Task brief:
In the legal opinion excerpt on the appeal, how does the author describe the object of the appeal?

— start of Document excerpt —

67. The Council adds that the first plea relied on by the appellant in the proceedings before the General Court did not challenge the manner in which the institutions calculated the constructed normal value pursuant to Article 2(7)(a) of the basic regulation. In particular, the appellant did not claim that the institutions infringed that provision because they did not include selling expenses in the normal constructed value.
68. Lastly, the submission alleging infringement of Article 2(10)(i) of the basic regulation should also be rejected because it is based solely on the claim that the normal value corresponds to the ‘ex-WWS’ stage, which is clearly incorrect.
C – My assessment
69. Like the Council, I am of the opinion that the present appeal must be dismissed on grounds which relate to, first, the object of the appeal and, second, the requirement for the institutions under Article 2(10) of the basic regulation to make any adjustments necessary for a fair comparison to be made between the normal value and the export price.
70. With regard to the first point, namely the object of the appeal, it is necessary, in my view, to note that it is very limited.
71. By its single ground, the appellant submits, in essence, that the General Court erred in law in considering that the normal value was determined at the level at which the products leave the appellant’s production line, so that an adjustment to the export price was justified for the purpose of making a fair comparison of that price and that value, that is to say, at the same level of trade.

— end of Document excerpt —
— start of Records provided —

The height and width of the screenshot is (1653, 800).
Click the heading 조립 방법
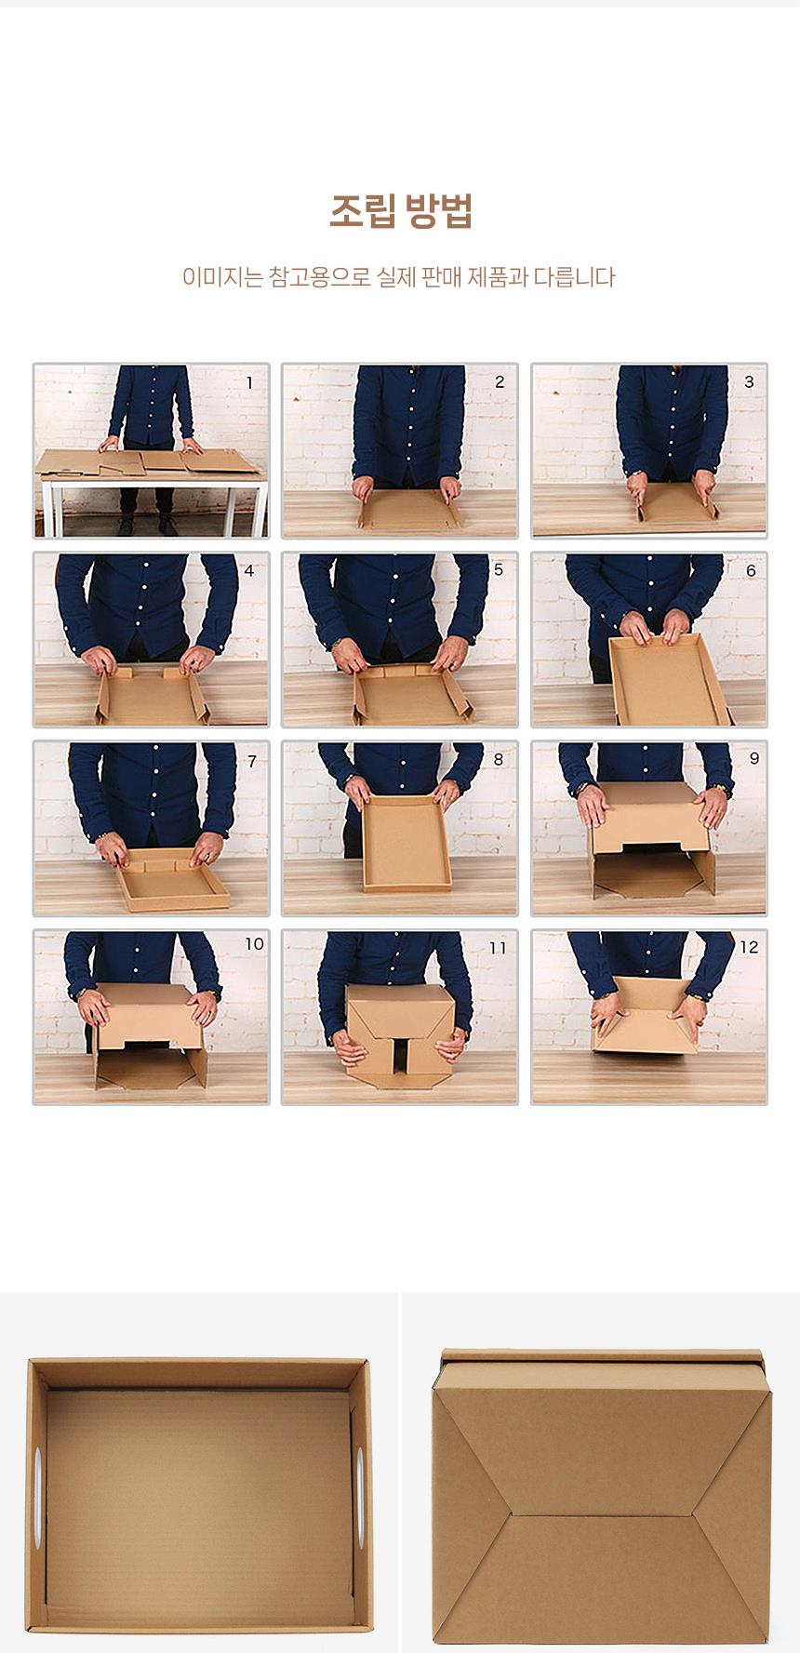pos(400,212)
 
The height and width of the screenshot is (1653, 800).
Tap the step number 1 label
pos(249,382)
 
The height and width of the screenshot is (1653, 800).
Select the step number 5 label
pos(499,569)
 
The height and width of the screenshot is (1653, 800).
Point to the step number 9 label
pos(753,758)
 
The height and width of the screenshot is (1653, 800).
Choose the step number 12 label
pos(749,947)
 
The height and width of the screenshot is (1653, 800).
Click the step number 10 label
pos(254,943)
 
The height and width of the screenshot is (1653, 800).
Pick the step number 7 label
pos(251,761)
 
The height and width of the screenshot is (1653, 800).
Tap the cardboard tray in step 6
pos(667,678)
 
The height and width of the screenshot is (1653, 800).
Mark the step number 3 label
pos(749,382)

— end of Records provided —

Solved exercise:
The author describes it as very limited.